RESTful API Best Practices and Common Pitfalls

As a person who spends his day integrating systems, I’ve found that at least half of the APIs I use radically differ from REST semantics, make changes too often and too quickly, don’t validate enough, and/or don’t have proper documentation. There are tons of resources for making good RESTful APIs already, but I thought I’d add to the mix with some semantic rules and some technical ones that I see broken over and over.

Now, I’m not advocating that you should spend your time trying to implement a fully-compliant REST API — very few have and there’s not much benefit to doing so. I’m a believer in pragmatic REST — that is, you should do what makes sense and throw out what doesn’t. I’m being vague on purpose because it really comes down to your particular use case.

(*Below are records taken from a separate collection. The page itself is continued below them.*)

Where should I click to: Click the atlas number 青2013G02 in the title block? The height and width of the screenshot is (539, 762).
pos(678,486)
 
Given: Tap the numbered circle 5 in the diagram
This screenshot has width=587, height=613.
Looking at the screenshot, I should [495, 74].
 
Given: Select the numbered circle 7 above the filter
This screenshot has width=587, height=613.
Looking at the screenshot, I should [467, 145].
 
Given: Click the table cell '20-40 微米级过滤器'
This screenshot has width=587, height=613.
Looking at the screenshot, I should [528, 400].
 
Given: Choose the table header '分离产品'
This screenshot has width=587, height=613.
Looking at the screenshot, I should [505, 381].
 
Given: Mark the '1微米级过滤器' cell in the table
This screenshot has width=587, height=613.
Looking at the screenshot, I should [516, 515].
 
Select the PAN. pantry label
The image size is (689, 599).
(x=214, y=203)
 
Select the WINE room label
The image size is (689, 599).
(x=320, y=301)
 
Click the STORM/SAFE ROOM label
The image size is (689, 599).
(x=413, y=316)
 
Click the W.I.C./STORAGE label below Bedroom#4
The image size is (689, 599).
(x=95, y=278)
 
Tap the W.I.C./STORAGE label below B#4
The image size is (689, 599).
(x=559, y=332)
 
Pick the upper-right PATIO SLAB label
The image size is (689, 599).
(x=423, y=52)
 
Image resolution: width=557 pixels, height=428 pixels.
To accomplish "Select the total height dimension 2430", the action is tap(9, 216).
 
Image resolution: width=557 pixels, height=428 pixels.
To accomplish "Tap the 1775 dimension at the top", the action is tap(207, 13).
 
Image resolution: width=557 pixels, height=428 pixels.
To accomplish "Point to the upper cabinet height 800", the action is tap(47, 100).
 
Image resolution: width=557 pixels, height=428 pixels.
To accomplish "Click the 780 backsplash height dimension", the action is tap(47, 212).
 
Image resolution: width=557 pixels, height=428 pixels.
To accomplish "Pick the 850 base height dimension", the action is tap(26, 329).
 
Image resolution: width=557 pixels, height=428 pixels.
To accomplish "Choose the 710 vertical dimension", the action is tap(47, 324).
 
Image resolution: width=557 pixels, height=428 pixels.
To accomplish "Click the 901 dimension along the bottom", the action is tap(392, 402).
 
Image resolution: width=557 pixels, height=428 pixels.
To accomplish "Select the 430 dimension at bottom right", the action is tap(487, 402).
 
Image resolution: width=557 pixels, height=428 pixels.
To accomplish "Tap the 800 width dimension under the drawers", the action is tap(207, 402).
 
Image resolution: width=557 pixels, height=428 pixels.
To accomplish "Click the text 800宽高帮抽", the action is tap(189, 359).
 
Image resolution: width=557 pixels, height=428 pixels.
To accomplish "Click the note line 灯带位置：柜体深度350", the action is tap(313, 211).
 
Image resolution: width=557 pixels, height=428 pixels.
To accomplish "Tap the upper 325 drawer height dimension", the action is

Honestly, good REST design practices could fill an entire book. For the sake of brevity, I’ve chosen ten– four related to technical implementation, six related to semantic. The examples are done using ASP.NET Web API, but the semantic stuff (and the technical, conceptually!) also applies to RESTful APIs made using other web frameworks and languages.

When it comes to RESTful API design, I have two main rules.

  1. Do what’s expected. No reason to get creative — a really creative API is probably a bad API. Follow established best practices.
  2. Be consistent. Use the same endpoint structure, HTTP status codes, HTTP verbs, etc. for your requests, for the same reasons. A poorly formed request should return 400, not 404.